Something interesting happened on Twitter yesterday. After boxer Floyd Mayweather challenged Manny Pacquiao to a fight before Mayweather heads off to serve his 90-day stint in jail for domestic violence, CNN’s Roland Martin called him for being a hypocrite.
Mayweather tweeted: “Manny Pacquiao I’m calling you out let’s fight May 5th and give the world what they want to see. My Jail Sentence was pushed back because the date was locked in. Step up Punk.”
Martin put the boxer on blast, noting that Mayweather couldn’t call another man a punk when he was headed to jail for abusing the mother of his children (he reportedly pulled her hair, punched her, twisted her aim, and threatened her).
Shortly after his tweet, Martin was criticized by some Twitter users for being publicly critical of Mayweather because he is a fellow black man. Apparently, they felt that Martin should have had a private conversation with the boxer about domestic violence instead of being critical of him in public, simply because of his race, despite the fact that Mayweather often takes to Twitter to air out his grievances.
This idea that black people shouldn’t be publicly critical of one another is nothing new. It plays into the notion that we shouldn’t talk negatively about one another lest we “disrespect the race” and make all black people look bad in the eyes white folks.
While I’m of the belief that some things do indeed need to be discussed behind closed doors (i.e. family problems), when it comes to issues that affect large swaths of people, we need to get them out in the open.
For too long things like domestic violence and sexual assault were swept under the rug, and many–both men and women–suffered in silence.

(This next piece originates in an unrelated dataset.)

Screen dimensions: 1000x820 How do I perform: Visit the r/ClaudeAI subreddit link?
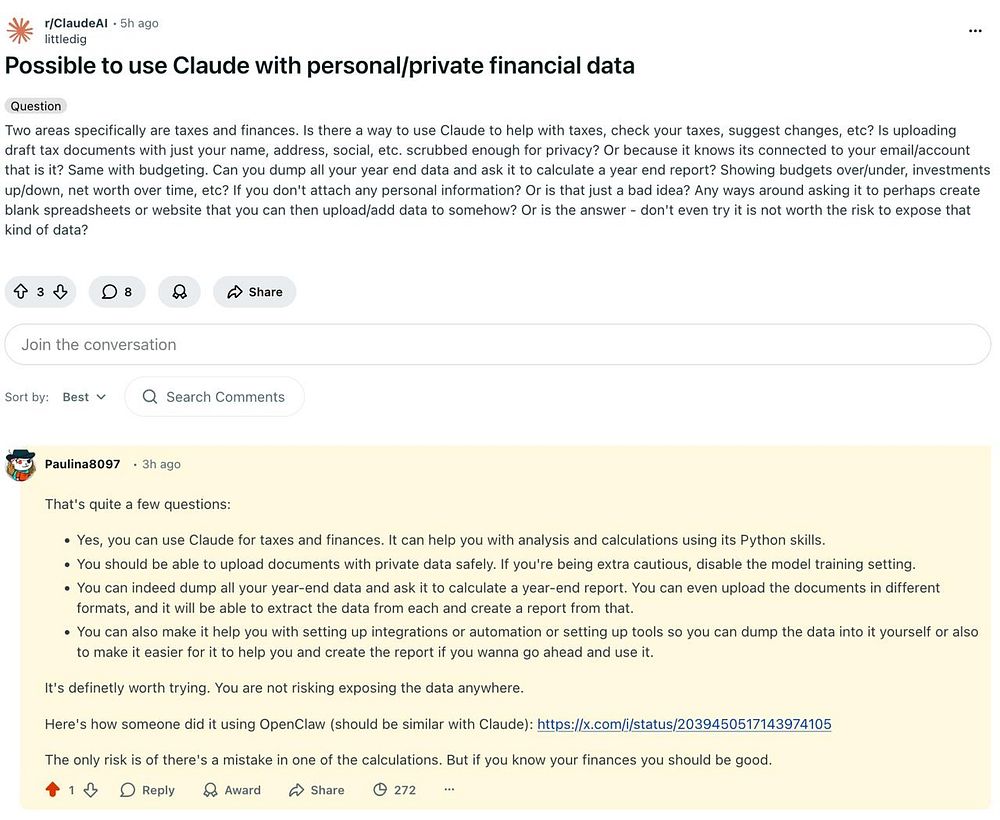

But now that it’s common knowledge that beating your partner is wrong and sexual assault has no place in a civil society, some people still take issue with holding abusers accountable for their actions.
Why do some people have a problem when abusers are called out for their destructive behaviors? Why do some continually try to rationalize abuse? (i.e. saying he didn’t hit her, he just twisted her arm). And why don’t more men hold each other PUBLICLY accountable for perpetuating and engaging in violent behavior (against women and against each other)?
While I know there are men like Roland Martin, Mark Anthony Neal, and Kevin Powell who do step up to hold their brethren accountable, when bad things happen to women–and especially black women–the chorus of men holding their feet to the fire is painfully low.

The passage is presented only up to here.